What is the biggest adjustment Long is making?
“We’re trying to preset his hands,’’ Long said. “Get him in the perfect hitting position so the hands are ready to fire and he can go as efficiently as possible from point A to point B. We have a blueprint to go off of this time, before we were kind of piecing it together.
“There is not as much movement in his body, there is not as much sway in his swing.’’
There is work on the lower half too where Granderson is firing the hips and pushing his back leg into the ground.
The body and swing are more compact.
“It’s still a work in progress,’’ Granderson said of the drills that began this winter.
First came balance work, then swings off the tee, then dry swings to find the contact or collision point.
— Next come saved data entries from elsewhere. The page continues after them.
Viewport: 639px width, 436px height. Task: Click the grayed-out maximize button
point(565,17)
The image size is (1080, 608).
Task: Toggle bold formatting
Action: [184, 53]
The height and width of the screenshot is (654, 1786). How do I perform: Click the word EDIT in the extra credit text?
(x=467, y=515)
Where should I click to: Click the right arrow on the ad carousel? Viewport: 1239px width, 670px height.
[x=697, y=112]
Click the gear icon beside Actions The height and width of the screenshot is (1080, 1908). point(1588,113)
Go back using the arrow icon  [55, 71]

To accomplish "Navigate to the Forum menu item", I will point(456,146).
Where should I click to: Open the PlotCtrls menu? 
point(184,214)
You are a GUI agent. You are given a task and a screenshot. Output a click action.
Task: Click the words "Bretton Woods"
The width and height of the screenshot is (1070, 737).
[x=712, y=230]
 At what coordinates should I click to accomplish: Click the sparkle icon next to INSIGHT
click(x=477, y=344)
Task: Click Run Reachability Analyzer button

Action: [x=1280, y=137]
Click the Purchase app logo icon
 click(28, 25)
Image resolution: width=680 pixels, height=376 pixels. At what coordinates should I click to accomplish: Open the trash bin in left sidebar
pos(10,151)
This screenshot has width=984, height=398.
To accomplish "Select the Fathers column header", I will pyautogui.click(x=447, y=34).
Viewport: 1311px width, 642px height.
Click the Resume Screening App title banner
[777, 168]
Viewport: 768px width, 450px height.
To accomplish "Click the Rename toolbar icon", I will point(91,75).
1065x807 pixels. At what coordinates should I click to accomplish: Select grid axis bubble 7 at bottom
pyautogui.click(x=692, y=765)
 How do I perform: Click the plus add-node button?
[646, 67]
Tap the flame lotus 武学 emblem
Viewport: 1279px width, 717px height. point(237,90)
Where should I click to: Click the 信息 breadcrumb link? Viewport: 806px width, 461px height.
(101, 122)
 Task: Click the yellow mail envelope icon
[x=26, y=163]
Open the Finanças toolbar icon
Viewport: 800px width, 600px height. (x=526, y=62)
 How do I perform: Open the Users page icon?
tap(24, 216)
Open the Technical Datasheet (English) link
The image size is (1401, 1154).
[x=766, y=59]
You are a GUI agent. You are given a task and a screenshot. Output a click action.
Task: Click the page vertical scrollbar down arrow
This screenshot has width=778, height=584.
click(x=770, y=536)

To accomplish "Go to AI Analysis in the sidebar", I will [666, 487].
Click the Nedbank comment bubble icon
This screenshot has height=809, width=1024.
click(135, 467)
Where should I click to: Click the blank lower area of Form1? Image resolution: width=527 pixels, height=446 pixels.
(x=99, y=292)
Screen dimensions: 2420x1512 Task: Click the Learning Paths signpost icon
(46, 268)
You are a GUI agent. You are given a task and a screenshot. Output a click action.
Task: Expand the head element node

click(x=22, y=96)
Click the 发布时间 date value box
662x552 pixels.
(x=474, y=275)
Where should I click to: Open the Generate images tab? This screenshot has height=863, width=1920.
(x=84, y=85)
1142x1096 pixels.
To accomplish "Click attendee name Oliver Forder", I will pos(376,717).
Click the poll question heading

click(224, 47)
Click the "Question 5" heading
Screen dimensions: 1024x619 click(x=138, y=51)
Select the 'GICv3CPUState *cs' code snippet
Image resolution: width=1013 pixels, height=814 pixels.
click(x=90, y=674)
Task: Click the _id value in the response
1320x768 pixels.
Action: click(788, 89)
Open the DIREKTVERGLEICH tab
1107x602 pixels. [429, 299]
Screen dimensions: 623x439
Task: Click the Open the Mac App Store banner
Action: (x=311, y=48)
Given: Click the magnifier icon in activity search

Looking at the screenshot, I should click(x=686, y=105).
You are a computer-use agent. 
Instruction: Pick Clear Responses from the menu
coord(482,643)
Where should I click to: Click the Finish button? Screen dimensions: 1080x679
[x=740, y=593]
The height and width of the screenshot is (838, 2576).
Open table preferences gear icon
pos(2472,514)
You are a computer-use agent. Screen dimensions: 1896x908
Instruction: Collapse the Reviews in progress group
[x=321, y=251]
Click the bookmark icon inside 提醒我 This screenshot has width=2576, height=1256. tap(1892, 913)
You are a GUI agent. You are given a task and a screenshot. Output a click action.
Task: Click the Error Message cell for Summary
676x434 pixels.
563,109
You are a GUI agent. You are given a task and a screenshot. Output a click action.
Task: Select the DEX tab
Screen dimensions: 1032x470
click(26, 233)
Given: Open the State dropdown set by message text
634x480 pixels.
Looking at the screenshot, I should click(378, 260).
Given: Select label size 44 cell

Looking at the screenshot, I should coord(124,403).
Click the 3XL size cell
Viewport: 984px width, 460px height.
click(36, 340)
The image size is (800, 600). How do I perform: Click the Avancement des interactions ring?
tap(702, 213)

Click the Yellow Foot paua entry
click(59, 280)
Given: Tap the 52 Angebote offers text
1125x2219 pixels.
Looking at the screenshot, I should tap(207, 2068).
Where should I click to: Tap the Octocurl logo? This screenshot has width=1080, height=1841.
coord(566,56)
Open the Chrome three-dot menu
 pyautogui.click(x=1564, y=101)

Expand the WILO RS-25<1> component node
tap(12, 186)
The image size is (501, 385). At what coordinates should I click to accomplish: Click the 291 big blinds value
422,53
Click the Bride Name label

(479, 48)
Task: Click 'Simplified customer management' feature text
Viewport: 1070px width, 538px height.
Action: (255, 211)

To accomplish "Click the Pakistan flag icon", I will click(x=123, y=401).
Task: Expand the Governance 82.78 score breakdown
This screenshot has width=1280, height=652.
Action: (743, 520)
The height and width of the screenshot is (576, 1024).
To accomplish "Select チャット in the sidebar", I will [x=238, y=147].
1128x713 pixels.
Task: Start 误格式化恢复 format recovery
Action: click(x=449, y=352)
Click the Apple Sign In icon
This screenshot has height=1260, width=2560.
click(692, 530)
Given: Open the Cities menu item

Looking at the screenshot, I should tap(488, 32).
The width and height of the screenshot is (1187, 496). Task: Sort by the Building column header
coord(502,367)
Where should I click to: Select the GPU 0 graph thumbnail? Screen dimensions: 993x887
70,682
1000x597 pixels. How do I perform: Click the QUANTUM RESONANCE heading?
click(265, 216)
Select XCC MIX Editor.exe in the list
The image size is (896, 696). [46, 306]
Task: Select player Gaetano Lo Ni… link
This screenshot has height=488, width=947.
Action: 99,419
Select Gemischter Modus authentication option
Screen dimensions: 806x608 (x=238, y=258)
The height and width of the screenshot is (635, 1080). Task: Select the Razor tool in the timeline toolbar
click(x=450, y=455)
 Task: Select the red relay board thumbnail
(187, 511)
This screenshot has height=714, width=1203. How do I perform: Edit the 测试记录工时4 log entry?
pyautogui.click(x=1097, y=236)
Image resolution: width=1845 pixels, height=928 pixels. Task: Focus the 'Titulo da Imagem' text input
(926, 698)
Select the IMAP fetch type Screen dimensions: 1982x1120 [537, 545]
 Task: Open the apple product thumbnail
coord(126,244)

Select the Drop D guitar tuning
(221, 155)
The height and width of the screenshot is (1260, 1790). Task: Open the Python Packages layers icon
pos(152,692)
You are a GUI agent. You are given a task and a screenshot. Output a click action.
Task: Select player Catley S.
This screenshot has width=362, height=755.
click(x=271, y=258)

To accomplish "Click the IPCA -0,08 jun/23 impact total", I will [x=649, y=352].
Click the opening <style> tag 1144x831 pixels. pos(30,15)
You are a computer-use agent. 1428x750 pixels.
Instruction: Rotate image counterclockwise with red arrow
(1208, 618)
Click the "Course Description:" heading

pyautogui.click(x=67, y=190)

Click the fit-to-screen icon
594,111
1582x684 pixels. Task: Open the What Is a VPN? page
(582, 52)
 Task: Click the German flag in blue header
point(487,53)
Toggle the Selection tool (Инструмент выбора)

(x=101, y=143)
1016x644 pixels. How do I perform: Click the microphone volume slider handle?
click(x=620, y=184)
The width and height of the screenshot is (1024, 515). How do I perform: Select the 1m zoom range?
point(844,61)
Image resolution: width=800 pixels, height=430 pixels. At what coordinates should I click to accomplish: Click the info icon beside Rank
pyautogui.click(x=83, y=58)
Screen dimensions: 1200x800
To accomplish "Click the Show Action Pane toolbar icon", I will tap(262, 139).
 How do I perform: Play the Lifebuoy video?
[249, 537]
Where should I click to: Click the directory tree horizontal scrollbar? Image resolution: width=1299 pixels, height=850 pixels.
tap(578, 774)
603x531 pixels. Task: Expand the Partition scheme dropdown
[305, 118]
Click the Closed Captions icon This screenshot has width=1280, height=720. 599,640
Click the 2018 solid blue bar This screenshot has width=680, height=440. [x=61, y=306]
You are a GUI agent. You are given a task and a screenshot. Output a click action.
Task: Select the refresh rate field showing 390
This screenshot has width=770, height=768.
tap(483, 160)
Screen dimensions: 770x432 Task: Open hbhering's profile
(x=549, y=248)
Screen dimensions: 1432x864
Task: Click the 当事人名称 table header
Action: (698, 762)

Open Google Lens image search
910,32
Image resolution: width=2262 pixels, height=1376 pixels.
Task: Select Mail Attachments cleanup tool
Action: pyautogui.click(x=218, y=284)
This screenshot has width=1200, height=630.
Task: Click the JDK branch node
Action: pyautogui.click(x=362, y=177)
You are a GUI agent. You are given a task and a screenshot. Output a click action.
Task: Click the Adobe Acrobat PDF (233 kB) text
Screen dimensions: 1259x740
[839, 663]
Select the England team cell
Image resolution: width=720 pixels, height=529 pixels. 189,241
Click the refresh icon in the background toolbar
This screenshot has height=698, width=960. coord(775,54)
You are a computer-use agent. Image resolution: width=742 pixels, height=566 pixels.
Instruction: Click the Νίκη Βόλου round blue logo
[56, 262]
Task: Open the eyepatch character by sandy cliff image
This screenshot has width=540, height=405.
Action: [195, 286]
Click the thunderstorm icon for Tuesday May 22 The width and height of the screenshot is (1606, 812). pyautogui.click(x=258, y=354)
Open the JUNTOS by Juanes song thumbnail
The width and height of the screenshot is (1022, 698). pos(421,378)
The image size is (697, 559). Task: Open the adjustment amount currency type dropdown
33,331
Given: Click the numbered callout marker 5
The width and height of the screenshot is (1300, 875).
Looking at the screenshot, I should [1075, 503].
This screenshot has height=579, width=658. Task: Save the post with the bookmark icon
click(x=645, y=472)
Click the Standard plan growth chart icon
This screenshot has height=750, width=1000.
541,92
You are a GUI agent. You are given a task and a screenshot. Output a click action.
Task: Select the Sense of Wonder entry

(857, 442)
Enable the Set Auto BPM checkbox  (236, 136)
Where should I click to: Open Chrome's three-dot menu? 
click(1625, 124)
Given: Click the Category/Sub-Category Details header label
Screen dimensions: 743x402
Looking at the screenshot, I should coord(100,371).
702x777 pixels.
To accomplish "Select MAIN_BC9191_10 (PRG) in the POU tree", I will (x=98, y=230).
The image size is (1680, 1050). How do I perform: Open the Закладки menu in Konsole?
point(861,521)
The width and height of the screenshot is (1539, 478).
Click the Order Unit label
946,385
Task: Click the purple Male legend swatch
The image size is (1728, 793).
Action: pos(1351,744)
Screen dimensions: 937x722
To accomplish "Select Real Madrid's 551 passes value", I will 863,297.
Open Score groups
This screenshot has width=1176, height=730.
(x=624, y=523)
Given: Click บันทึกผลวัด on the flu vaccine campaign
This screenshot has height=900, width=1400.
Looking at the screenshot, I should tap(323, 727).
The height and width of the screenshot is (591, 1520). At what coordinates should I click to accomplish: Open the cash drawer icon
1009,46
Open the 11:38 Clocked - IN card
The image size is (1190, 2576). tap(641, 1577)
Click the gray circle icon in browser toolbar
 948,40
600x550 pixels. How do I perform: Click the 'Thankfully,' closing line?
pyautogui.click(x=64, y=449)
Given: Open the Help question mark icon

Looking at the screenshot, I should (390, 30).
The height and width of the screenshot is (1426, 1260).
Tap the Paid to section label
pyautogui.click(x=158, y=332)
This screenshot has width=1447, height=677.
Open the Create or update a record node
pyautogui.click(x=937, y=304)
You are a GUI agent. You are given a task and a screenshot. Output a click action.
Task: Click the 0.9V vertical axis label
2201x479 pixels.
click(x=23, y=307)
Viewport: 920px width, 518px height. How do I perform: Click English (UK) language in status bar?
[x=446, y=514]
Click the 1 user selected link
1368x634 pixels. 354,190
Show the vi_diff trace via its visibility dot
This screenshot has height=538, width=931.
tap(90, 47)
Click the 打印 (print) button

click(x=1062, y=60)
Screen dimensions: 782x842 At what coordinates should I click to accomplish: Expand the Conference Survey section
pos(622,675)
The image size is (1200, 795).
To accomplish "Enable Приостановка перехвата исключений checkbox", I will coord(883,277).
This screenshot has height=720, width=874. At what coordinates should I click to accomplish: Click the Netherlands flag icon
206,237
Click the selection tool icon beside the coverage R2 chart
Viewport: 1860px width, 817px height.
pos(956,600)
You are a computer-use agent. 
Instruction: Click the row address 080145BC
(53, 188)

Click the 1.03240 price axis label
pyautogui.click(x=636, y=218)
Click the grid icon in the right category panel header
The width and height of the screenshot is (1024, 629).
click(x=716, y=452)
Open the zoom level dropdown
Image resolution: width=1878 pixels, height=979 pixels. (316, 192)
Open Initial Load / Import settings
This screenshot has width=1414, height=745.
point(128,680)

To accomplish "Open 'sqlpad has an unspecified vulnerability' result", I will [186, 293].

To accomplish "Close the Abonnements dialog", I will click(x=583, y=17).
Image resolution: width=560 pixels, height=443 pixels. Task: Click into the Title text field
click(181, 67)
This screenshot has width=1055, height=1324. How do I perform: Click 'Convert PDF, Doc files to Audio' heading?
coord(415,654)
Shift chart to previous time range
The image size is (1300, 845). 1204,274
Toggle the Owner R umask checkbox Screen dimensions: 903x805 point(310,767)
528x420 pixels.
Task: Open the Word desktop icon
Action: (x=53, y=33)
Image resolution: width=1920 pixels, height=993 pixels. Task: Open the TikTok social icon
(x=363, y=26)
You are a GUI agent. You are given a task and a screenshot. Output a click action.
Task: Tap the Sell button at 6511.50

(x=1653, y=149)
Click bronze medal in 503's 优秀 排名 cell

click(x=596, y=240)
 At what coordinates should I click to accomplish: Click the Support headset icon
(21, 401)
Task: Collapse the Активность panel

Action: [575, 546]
Next came soft toss, batting practice, live batting practice and now games.
“Each thing is step-by-step,’’ Granderson said. “Now I know what I’m looking for, the big thing is where my hands are.’’
Curtis GrandersonPhoto: Anthony J. Causi
Unlike when Granderson first came to the Yankees in 2010, this is a renovation.
Noted Long: “The thing I feel best about is the position he is in now when the ball is on the way to the plate. He’s in a very strong, dangerous position. It looks comfortable.
“It looks like I remember it.’’
That is what the Mets are looking for in Granderson, who signed a four-year, $60 million contract and hit only .227 last season with 20 home runs and 66 RBIs. The numbers must improve or else Granderson becomes a free-agent outfielder bust along the lines of Jason Bay.
That is why the Long-Granderson reunion is so vital.
“The comfort of knowing someone who knows their swing is so important,’’ Ricciardi said. “They can always go back to that guy and he can get them to the foundation. That’s really important. You can see that comfort level and it’s great for us, I think it’s going to reap a lot of benefits.
“When a player is struggling they have to have someone that they feel confident with so that when they say something, they get it immediately. Sometimes, working with someone new, you just don’t have that. There are certain buzz words that they hit on and certain catch phrases that get him back.’’
There is the baseball and human connection.
“Kevin is a friend outside the game,’’ Granderson said. “He is going to be confident, he is going to be your biggest supporter and he is going to work with you and what you have. He is not going to make me hit like David Wright.’’
This is not cookie-cutter coaching.
If the lefty can hit like the 2011-12 version of Curtis Granderson, the trip from point A to point B will have been a success.
The Mets need this sequel to be a monster hit.